◆ Aim ◆
State how many lines in the rows below contain the string "Addict", giving only the number.

# # # # # # #

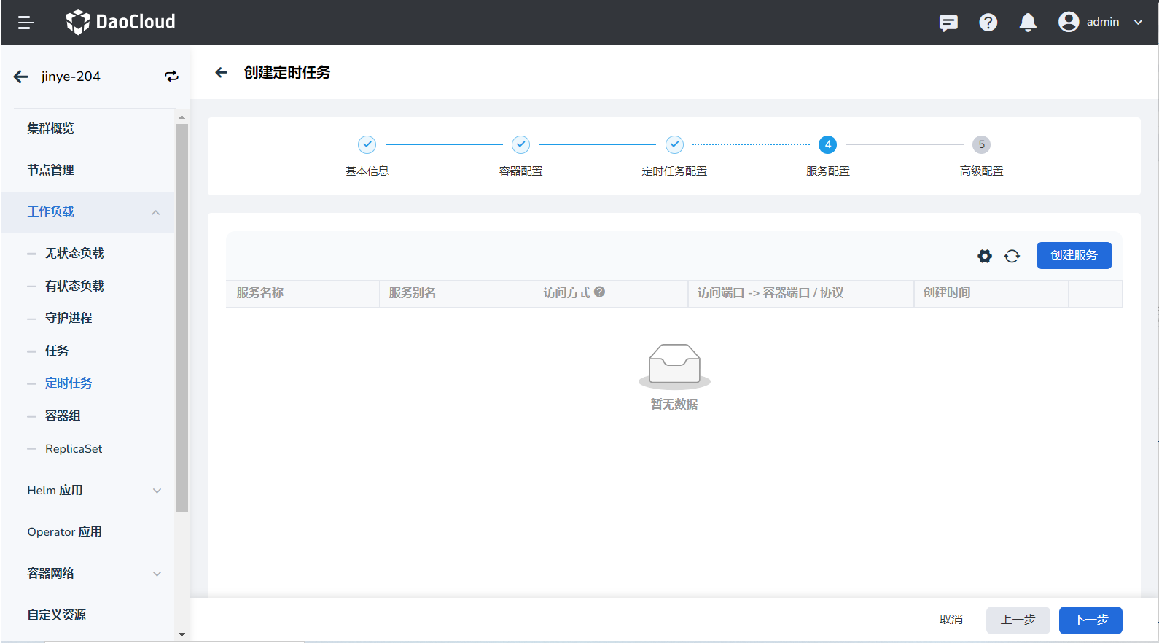Viewport: 1159px width, 643px height.
Task: Click the access method help icon
Action: pos(599,292)
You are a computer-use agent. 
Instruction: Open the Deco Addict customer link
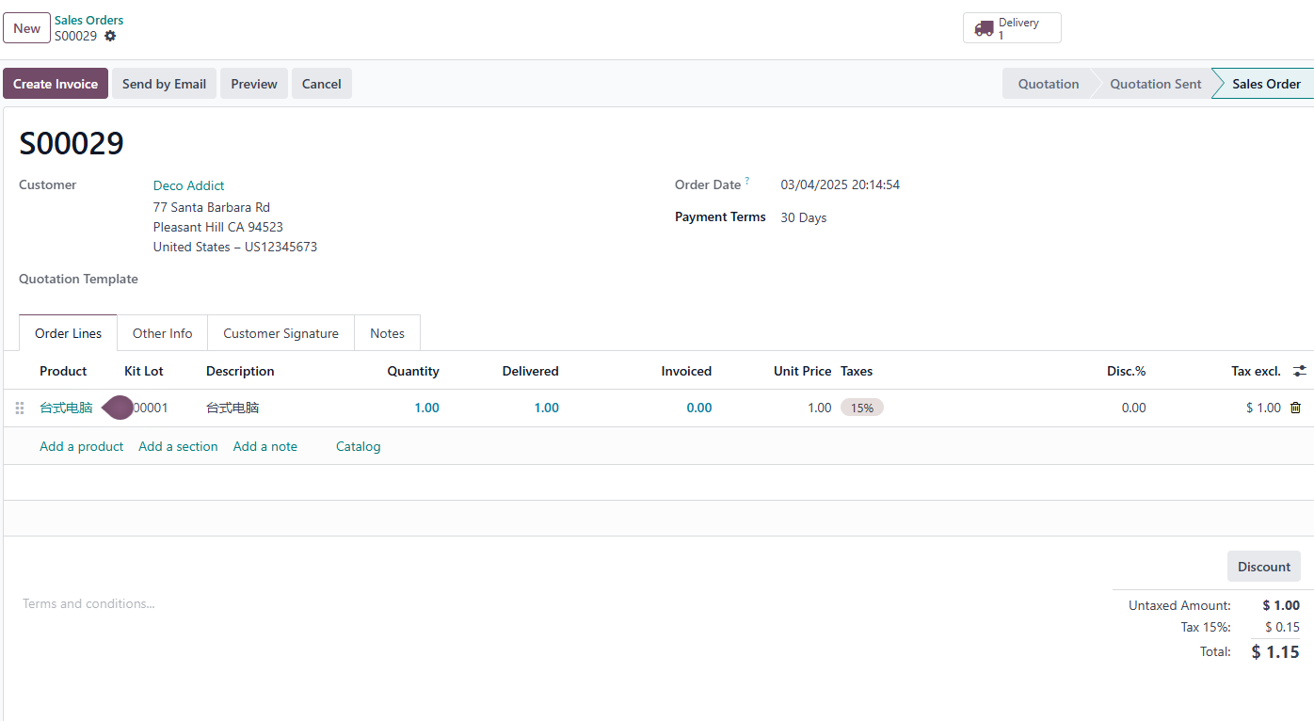coord(189,185)
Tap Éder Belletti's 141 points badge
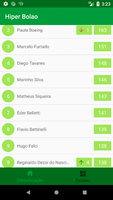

# # # # # # #

◆ Completed exercise ◆
1